Excerpt provided:

....

Tuesday, Jul. 17, 2007

By Coco Masters

A new study published today in the Journal of the American Medical Association shows that radiation from a high-resolution cardiac CT scan—the newest, noninvasive test for detecting heart disease—may slightly raise patients' lifetime risk of developing cancer. In general, the study found, the elevated risk of cancer was greatest for women and younger patients.

Led by Dr. Andrew Einstein, a cardiologist at the Columbia University College of Physicians and Surgeons, researchers calculated the lifetime attributable cancer risk associated with radiation exposure from a single scan (called computer tomography coronary angiography, or CTCA), based on the patient's sex and age. For example, the lifetime cancer risk following one CTCA was just 1 in 3,261 for an 80-year-old man; that risk jumped to 1 in 284 for a 40-year-old woman, and climbed higher still to 1 in 143 for a 20-year-old woman. At all ages for women, the risk of breast and lung cancers accounted for up to 85% of the total cancer risk from one scan. However, by using a radiation dose-reduction strategy during the CTCA, researchers were able to reduce overall cancer risks by 35%.

....

Study material:
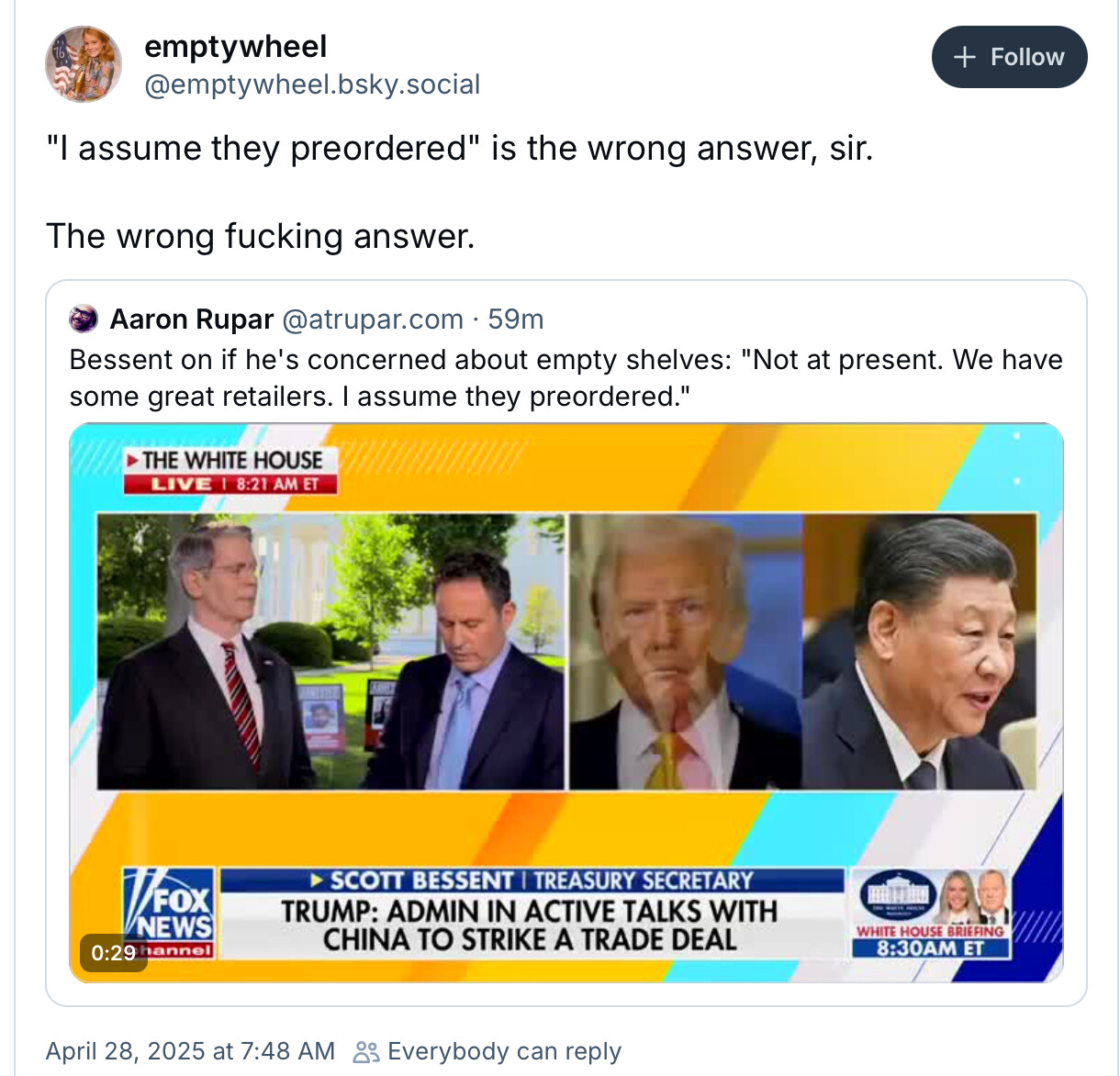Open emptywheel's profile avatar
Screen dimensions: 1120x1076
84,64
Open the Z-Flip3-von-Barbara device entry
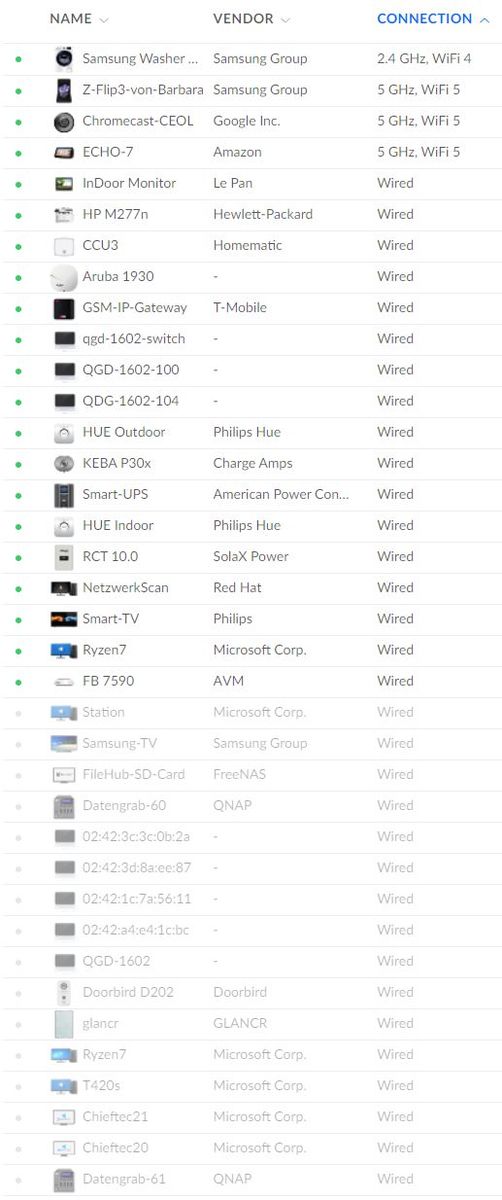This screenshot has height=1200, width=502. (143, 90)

....

Task instructions:
[1] In the cardiac CT scan article, what lifetime cancer risk does a single CTCA carry for a 40-year-old woman?
[2] Extend the cardiac CT scan article from the point at which it stops.
The entries bear no relation to the cardiac CT scan article.

Outputs in order:
[1] 1 in 284.

[2]
The question clinicians will need to consider is whether the benefits of CTCA outweigh the risks. In absolute terms, the lifelong attributable risk of cancer per CTCA scan was low, ranging from 0.02% (for an 80-year old man, with the dose-reduction strategy) to 1% (for a 20-year-old woman, with a regular heart and aorta scan). The benefits of CTCA are that it is noninvasive, quick (the test takes about 10 minutes), requires that the patient ingest less contrast dye than with other scans and can be performed immediately in an emergency room when someone is admitted with chest pain. According to the study's authors, emergency departments evaluate about 6 million patients each year for chest pain.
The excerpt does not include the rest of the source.